明明自己才是被折腾得几乎都能看到天堂之门正在朝她打开的那个,但越到后来, 哭得仿佛已经压抑到极点, 委屈得快要崩溃的反而是现在这个正抱着她亲昵蹭脸的罪魁祸首。
他好像忍耐得很痛苦, 同时又被极致的欢.愉所俘获,深陷到无法挣脱。
甚至有那么几次,当彼得带着浓烈喘.息吻上她的咽喉时,贝尔纳黛特都胆战心惊的害怕他会控制不住,直接朝她张嘴咬下来,以此转移他正在承受的极致折磨。
可他抚慰她的动作却从始至终都带着种出奇的温柔,生怕把她碰坏掉,仿佛刚刚将实木柜子和床头靠背轻易弄碎的人根本不是他。
贝尔纳黛特没想到情况会变得如此凶残,失控,混乱。
彼得压迫着她的力量沉重得就像是瘾.君子在抓着自己最后的解药。明知道所有缓解都只是暂时的,虚幻的快乐会更深地腐蚀进他的骨头甚至灵魂里,可他仍然固执地不肯放手。
所有的亲吻和拥抱都是裹着层甜蜜糖衣的毒.药。

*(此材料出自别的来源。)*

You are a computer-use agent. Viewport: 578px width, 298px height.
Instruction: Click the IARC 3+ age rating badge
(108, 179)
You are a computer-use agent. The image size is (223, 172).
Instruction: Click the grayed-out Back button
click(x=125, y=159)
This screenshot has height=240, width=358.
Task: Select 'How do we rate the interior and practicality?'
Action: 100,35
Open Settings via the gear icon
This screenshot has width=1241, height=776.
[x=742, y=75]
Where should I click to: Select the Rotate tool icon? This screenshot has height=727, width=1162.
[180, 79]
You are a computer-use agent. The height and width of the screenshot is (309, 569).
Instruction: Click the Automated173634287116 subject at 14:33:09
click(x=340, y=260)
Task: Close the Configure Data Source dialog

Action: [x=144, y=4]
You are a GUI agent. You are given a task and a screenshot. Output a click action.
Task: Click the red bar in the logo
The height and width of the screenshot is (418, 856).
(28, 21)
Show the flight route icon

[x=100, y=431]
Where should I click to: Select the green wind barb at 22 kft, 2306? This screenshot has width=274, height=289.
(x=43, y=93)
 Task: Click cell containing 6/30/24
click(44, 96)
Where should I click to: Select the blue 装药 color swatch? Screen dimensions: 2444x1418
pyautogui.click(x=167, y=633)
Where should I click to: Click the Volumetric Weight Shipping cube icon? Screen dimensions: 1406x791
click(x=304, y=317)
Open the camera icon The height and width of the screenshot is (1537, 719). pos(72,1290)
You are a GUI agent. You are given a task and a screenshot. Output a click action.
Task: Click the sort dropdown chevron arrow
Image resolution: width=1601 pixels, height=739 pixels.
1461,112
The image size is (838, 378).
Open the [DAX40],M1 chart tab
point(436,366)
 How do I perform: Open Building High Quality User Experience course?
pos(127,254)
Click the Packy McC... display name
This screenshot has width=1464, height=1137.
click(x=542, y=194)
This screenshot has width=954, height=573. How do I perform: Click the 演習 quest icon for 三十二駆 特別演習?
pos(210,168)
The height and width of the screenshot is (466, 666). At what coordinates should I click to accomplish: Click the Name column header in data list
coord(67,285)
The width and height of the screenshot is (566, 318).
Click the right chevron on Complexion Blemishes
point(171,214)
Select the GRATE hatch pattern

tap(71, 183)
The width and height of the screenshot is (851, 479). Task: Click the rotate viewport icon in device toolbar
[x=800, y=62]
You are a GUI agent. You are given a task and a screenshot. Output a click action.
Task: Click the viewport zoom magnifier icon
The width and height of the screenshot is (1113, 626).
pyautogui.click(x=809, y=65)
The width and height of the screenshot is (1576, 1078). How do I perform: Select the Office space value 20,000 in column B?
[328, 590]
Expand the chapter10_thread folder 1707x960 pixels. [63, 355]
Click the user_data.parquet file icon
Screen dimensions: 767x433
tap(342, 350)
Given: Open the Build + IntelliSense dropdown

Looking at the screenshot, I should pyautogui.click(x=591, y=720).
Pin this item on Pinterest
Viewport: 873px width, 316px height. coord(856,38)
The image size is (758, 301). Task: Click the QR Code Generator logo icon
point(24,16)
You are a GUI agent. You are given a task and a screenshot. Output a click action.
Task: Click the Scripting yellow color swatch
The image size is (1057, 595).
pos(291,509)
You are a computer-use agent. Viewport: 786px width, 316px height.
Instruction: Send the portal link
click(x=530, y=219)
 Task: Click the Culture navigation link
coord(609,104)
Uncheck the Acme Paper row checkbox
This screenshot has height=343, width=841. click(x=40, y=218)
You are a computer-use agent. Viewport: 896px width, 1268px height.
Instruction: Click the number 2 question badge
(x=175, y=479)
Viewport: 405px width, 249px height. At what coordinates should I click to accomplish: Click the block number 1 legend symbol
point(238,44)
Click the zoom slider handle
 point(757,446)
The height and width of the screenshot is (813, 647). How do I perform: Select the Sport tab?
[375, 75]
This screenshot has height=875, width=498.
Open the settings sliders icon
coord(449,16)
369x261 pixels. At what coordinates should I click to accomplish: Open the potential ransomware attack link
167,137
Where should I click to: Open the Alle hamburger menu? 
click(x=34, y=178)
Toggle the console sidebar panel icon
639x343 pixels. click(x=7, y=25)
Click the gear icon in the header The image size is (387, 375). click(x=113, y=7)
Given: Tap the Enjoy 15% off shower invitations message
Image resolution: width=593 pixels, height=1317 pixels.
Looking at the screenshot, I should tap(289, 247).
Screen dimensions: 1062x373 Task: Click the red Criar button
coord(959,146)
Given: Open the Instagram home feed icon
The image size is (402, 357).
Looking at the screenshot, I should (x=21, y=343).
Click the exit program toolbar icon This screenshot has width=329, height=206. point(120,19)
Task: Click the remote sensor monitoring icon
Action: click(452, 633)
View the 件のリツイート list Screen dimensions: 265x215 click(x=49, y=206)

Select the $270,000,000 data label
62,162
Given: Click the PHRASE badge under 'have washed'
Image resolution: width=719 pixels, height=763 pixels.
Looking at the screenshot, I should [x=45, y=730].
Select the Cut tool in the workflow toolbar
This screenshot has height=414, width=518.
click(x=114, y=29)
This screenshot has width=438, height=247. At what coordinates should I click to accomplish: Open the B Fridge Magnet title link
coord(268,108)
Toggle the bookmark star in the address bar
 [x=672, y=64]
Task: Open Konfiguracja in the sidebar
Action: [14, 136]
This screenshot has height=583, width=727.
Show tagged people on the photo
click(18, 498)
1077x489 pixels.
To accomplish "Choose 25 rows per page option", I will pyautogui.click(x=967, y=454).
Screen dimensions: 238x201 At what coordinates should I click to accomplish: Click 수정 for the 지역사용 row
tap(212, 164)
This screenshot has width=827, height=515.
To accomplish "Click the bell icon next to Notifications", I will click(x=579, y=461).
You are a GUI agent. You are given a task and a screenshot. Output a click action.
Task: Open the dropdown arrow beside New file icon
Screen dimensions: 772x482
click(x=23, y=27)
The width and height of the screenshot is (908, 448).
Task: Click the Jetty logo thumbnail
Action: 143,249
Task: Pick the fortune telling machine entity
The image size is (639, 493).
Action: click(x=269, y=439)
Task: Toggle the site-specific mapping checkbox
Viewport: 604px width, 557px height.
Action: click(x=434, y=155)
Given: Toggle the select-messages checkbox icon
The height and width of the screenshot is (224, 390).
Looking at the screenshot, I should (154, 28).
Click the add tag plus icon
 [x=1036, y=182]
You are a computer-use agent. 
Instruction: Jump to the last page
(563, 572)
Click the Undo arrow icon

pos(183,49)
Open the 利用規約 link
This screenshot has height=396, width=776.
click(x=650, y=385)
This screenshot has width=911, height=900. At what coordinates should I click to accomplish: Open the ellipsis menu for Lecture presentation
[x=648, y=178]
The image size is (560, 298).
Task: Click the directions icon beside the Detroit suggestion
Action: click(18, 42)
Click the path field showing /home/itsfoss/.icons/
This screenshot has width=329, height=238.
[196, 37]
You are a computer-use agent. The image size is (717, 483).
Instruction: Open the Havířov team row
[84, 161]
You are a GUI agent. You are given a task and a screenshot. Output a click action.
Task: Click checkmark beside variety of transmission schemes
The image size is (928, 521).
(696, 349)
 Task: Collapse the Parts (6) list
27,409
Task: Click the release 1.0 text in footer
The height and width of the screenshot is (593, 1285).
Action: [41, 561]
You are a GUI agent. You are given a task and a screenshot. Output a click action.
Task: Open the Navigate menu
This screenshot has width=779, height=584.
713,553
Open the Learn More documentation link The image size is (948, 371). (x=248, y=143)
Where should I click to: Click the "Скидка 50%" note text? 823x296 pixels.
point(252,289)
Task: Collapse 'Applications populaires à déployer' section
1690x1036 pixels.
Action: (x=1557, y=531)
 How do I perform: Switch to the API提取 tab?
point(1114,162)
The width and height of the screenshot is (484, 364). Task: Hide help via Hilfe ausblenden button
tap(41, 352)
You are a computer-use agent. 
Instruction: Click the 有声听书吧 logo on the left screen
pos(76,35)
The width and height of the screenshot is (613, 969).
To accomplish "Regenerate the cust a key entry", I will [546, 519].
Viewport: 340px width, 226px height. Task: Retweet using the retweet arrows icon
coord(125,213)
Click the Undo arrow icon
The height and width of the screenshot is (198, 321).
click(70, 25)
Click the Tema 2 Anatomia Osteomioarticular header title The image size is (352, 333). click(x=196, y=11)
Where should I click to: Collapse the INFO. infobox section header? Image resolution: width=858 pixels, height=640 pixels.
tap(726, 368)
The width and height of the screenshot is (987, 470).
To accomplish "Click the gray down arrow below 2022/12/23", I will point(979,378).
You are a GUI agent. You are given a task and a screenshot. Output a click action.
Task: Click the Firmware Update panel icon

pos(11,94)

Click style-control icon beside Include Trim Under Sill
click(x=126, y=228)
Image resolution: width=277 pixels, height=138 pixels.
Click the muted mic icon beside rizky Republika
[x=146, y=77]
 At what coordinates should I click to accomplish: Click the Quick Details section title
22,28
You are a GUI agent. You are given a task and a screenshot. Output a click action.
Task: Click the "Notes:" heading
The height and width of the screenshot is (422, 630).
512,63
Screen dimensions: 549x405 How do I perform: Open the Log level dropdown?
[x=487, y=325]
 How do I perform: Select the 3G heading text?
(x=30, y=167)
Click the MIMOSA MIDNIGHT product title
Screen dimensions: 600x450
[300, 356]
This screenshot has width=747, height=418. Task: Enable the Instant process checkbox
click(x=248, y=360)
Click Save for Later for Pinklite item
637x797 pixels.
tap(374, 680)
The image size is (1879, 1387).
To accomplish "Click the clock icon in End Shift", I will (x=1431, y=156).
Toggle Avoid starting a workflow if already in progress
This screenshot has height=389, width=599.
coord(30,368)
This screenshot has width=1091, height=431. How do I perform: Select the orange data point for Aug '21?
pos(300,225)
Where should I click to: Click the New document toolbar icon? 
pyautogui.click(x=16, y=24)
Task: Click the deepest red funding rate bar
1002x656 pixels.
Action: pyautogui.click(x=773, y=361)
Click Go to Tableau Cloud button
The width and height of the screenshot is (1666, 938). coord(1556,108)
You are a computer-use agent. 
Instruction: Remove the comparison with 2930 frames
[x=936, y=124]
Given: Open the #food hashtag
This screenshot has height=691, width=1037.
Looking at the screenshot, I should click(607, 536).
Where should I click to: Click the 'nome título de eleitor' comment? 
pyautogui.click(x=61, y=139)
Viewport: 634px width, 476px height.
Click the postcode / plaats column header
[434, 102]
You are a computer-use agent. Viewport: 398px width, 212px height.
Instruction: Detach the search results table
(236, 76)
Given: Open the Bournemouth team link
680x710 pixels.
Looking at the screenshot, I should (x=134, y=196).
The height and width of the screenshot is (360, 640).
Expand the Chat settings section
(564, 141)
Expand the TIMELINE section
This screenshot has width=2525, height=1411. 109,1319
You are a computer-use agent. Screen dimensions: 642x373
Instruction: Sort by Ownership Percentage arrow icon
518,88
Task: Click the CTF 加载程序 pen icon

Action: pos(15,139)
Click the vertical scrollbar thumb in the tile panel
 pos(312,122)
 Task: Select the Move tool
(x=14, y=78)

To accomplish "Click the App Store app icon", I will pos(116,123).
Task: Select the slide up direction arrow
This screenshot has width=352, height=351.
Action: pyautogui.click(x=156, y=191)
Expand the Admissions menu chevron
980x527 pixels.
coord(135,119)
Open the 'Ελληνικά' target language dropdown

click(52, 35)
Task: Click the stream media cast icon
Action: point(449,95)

他终于在贝尔纳黛特身上得到了短暂治愈,可内心的空洞却发出更多不满足的贪婪低鸣。
对彼得而言,梦境成真带来的除了不可置信的巨大喜悦,还有接踵而来的恐慌感,害怕这只是另一场梦,所以他迫切地需要得到对方的回应。
什么样的都行,他都会很高兴。
夜色垂拢成一个黑色的茧,将万事万物都包裹进去,沉默注视着他们正在用一种无比病态的方式相互治愈,也在彼此深爱。
说到爱。
贝尔纳黛特都不记得自己昨晚到底神志不清地说了多少遍“我爱你”,还天真以为这样就能得到一点休息时间,然后就发现自己实在错得离谱。
得到了渴望回应的掠食者不会就此罢手,只会变本加厉。
偏偏她从来都拒绝不了对方,一直如此,从小就如此。
所以现在的种种后遗症,怎么看都是她为自己昨晚心软所付出的代价。
见贝尔纳黛特一直眼神虚散地盯着墙壁上的淡金色光斑,满脸注意力不集中的样子,彼得收紧手臂将她搂得更紧,埋头黏糊糊地亲过来,有点不高兴她此刻的毫无反应:“你在走神。”
他边说边微微支起身体,薄暖的软被从他肩膀处滑落下来,露出光洁而结实的腰背线条,过白的肌肤在阳光下呈现出一种软玉般的温润质感。
贝尔纳黛特被他笼罩在怀里,熟悉的体温让她一下子清醒过来,回想起他们此时仍然被困在夺心魔的幻境中,赌约还没结束。
“彼得……”她刚开口,还没说出口的话被对方直接低头堵回去。
也不知道平时看上去如此阳光腼腆的三好学生,怎么到了这种时候就会暴露出一些格外难缠的控制欲。
直到磨蹭到闹钟已经第五遍响起,她终于找回自己的身体控制权成功脱离出来,一眼看到地上狼藉如灾难现场的场景,顿时感觉不仅身上疼,头也很疼。
她到底是怎么活下来并保持肢体健全的?
贝尔纳黛特开始感到不可思议,同时也意识到可能是因为身处幻境,自身记忆与身份认知都被人为扭曲过,所以彼得的性格和行为模式似乎和现实中有不小差别。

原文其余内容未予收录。